__RECORDS FOR THIS TASK__
□ □ □ □ □ □ □
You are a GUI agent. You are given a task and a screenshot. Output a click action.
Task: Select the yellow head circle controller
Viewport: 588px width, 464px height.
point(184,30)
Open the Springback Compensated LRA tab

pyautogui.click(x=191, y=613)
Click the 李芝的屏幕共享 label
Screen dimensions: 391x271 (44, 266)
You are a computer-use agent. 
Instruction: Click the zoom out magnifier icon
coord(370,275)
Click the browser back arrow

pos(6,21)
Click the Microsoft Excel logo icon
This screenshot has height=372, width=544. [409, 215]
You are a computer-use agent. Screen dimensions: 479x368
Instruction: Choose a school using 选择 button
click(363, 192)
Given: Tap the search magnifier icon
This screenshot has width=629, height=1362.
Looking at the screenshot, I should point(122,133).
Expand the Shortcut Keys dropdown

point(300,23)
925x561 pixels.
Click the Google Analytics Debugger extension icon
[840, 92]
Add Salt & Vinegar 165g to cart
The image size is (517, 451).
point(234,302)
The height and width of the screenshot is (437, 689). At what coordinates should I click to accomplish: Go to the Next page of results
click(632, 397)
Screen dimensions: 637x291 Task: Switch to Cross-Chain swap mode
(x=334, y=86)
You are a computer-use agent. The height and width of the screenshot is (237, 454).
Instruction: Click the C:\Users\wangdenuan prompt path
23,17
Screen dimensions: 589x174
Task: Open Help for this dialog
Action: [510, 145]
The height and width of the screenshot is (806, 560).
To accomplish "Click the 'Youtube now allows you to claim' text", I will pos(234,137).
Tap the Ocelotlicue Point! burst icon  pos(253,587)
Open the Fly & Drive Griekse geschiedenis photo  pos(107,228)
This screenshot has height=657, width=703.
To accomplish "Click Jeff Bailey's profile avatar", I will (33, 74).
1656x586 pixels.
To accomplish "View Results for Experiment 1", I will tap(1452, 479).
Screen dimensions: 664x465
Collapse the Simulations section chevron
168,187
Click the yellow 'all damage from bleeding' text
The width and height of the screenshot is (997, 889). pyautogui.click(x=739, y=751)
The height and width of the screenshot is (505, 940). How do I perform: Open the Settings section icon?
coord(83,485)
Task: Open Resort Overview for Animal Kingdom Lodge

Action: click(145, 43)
□ □ □ □ □ □ □
__INSTRUCTIONS TO FOLLOW__
Select the lines from the entries that include the word "computer".

__OUTPUT OF THE EXERCISE__
You are a computer-use agent. 
You are a computer-use agent. Screen dimensions: 479x368
You are a computer-use agent. The height and width of the screenshot is (237, 454).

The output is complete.